Another sign of muscle overuse is an increase of muscle mass. Think of a weight lifter. The more the muscles are used, the more they will bulk up. In patients this increase most often exhibits as an enlarged masseter muscle. Over time, a patient who has developed a ‘square jaw’ has a strong indication of muscle overuse, and often times, the patient will report no pain in this muscle. However, the indication of the bulkiness in this muscle should be a red flag that the muscle is being overworked. Even in an absence of pain, palpating the muscle will reveal tenderness, and I’ve seen patients literally flinch upon my palpation of a large massetter. Watchi the patient’s eyes while palpating the muscles and you will usually see the eyes flinch if the muscles are hot.
One way to verify this overuse is to ask the patient if she has any history of clenching or grinding. Regardless of whether you see a muscle buildup, whenever you have a patient with a history of clenching and grinding, you should put on your detective cap. Start looking for the weak link in the system where the muscles are either breaking down or adapting to these stressors.

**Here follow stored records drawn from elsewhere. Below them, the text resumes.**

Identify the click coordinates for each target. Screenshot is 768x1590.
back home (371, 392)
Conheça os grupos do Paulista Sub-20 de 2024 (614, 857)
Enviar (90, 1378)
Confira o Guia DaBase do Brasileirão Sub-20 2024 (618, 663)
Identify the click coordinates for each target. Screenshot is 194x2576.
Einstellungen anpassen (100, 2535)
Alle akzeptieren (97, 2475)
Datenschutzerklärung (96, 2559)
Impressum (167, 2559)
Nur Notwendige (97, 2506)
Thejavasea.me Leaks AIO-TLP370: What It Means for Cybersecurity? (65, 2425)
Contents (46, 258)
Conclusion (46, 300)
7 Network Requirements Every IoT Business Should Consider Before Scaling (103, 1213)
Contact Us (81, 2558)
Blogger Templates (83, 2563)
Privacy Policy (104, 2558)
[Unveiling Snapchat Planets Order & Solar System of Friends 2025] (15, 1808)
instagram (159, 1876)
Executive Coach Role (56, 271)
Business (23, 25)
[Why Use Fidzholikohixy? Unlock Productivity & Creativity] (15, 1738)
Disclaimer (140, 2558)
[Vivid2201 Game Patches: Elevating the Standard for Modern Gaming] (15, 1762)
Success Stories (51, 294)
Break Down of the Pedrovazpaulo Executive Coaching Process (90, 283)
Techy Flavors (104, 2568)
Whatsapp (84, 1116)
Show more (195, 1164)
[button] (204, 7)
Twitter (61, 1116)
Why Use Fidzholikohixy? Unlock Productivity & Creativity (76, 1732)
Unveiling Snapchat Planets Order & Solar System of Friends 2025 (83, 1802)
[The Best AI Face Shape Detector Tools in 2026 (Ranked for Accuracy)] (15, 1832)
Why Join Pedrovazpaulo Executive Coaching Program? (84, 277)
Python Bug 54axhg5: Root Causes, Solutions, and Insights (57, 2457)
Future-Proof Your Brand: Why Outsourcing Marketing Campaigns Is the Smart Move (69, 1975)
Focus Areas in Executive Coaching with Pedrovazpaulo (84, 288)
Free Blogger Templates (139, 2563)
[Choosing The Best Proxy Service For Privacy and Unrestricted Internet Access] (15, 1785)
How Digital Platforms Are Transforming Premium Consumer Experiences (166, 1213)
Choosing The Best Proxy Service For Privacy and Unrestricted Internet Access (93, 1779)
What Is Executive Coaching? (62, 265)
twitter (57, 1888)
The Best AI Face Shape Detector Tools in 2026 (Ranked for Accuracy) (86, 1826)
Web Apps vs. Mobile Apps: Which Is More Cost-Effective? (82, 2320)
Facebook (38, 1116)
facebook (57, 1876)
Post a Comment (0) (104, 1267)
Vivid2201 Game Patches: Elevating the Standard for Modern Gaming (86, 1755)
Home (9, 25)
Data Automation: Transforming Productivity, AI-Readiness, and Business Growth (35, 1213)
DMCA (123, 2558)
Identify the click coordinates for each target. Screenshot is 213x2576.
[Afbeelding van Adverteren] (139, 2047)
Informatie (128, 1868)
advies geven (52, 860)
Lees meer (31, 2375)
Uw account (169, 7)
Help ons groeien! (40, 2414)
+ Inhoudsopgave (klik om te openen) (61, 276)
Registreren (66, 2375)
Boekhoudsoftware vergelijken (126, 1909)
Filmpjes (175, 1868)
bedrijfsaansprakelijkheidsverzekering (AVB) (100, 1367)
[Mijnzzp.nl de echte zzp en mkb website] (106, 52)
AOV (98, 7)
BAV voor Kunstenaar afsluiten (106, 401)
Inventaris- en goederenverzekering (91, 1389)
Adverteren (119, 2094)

Verification Through Load Testing
As you are doing the load test, ask “Do you feel ANY tension or tenderness in either jaw joint.” If there is any positive response, then stop immediately to determine the cause and differentiate between an intracapsular or an occluso-muscle problem. To rule out the latter, a deprogrammer device should be used to open the back teeth and remove all contacts of the posterior dentition. Usually within five to thirty minutes, the muscles will relax and you can seat the TMJs. If pain is still occurring in the TMJs, then you need to start thinking intracapsular disorder and proceed with great caution.
Deprogramming hot muscles begins with a thorough exam, thorough history, and careful analysis of each muscle. For more information on occlusal muscle disorders, I recommend you review Chapter 24: Occluso-Muscle Disorders in Dr. Dawson’s textbook ‘Functional Occlusion – From TMJ to Smile Design,’ which describes each muscle in detail and how to do a differential diagnosis.